Anonymized Case StudyAnonymized case study

Revenue forecasting (anonymized B2B)

Multi-year revenue forecasting program for an anonymized B2B manufacturer. XGBoost on 27 engineered features, walk-forward validation, state disaggregation that cut MAPE in half, autoresearch agent campaign that drove global mean MAPE to 3.77%.

Most of the win wasn't model architecture. It was picking the right level of detail to forecast at, and letting an autonomous research agent run 369 experiments while I slept.

Program card

typeAnonymized case study

statusAnonymized Case Study

page/forecasting

The problem

Leadership at an anonymized B2B manufacturer needed monthly and quarterly revenue forecasts they could plan on, at the segment and territory level. The existing approach was a smoothed average of last year. Worked fine until the year stopped looking like last year. Then naive baselines (previous period, same period last year) outperformed it.

Entries provided =>
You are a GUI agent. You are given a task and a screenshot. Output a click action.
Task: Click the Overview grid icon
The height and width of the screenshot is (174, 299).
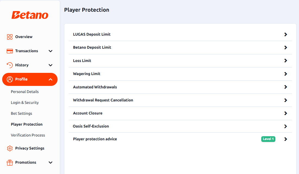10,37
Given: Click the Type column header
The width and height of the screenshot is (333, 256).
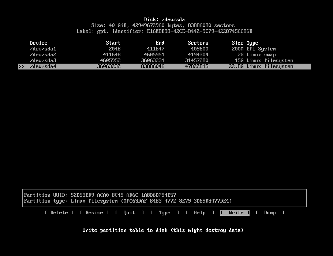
--
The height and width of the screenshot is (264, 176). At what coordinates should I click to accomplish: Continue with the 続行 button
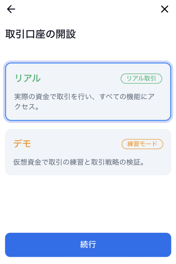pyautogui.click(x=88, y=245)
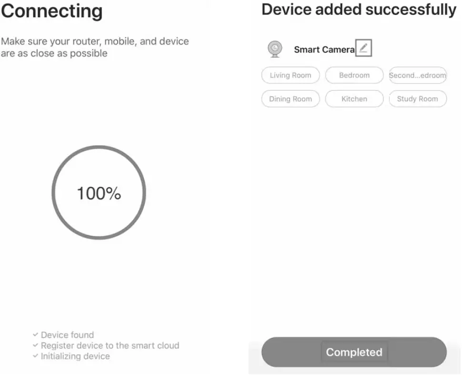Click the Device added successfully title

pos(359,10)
...
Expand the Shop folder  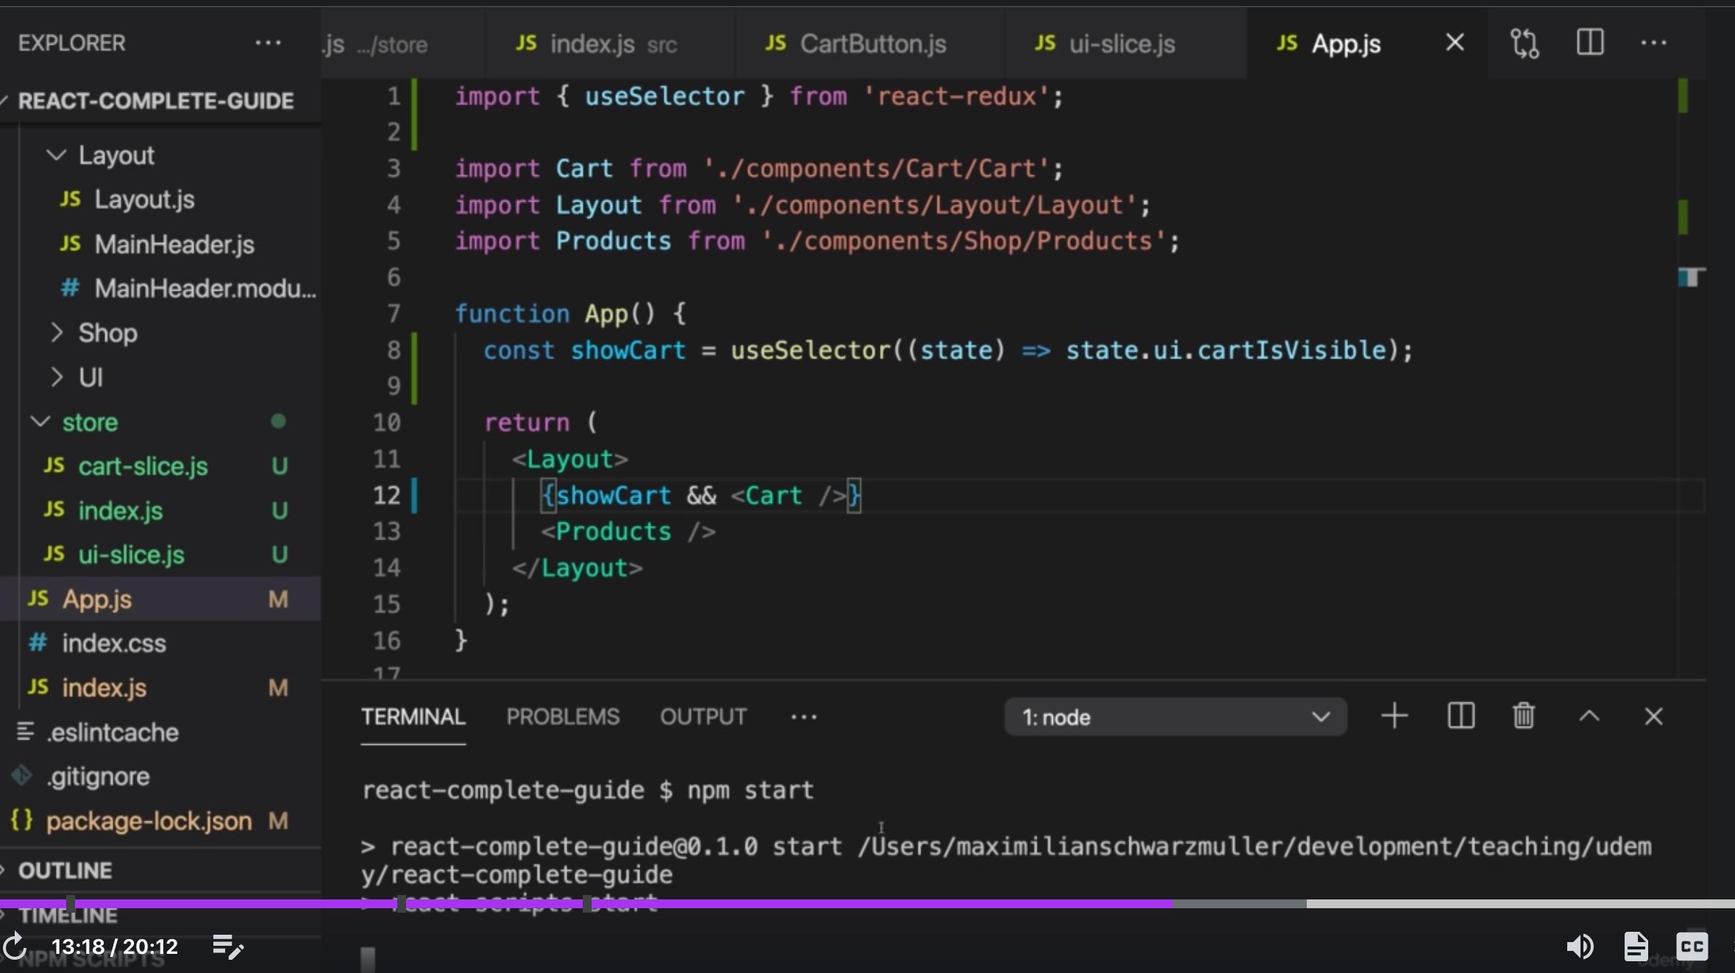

Tasks to carry out =>
(a) In the revenue forecasting case study, what was the existing approach to forecasting before the new program?
(b) Quote the revenue forecasting case study word for word, starting at "page/forecasting" and ending at "year) outperformed it.".
(c) Write what comes next in the revenue forecasting case study, picking up after its last sentence.
None of the material is needed for what follows.

In response =>
(a) A smoothed average of last year.

(b)
page/forecasting

The problem

Leadership at an anonymized B2B manufacturer needed monthly and quarterly revenue forecasts they could plan on, at the segment and territory level. The existing approach was a smoothed average of last year. Worked fine until the year stopped looking like last year. Then naive baselines (previous period, same period last year) outperformed it.

(c)
What I built

Three model families on shared feature engineering. Pooled segment forecasts: two domestic and one international across 144 countries. A US state-disaggregated model that cut error in half. Per-product XGBoost for the 9 product lines covering 97% of revenue.

The methodology that actually moved the numbers

These are the non-obvious moves. Each one is the kind of decision a portfolio post can't usually show, because most portfolios summarize results, not the moves that produced them.

Aggregation level is the real lever. Region × Product × Country × Week was 23% MAPE. Region × Week dropped to 14%. Same data, same model, different granularity.
State disaggregation: 47 weakly-correlated state forecasts summed to the US level beat the US-total model 9.04% vs 18.80%. Error correlation rho = 0.089.
27 engineered features in 7 categories: calendar, cyclical sin/cos (so December and January are adjacent), lag at 1/2/3/6/12/24 months, rolling MA/STD, volatility, trend, domain calendar flags.
Target encoding with smoothing=10 on high-cardinality columns. K-fold inside the training set to prevent target leakage.
Walk-forward temporal split. 2020 explicitly excluded from training as distribution shift.
Naive baselines are the floor. Naive1 was 2,347% weekly MAPE. If you don't beat that, you have a science project, not a model.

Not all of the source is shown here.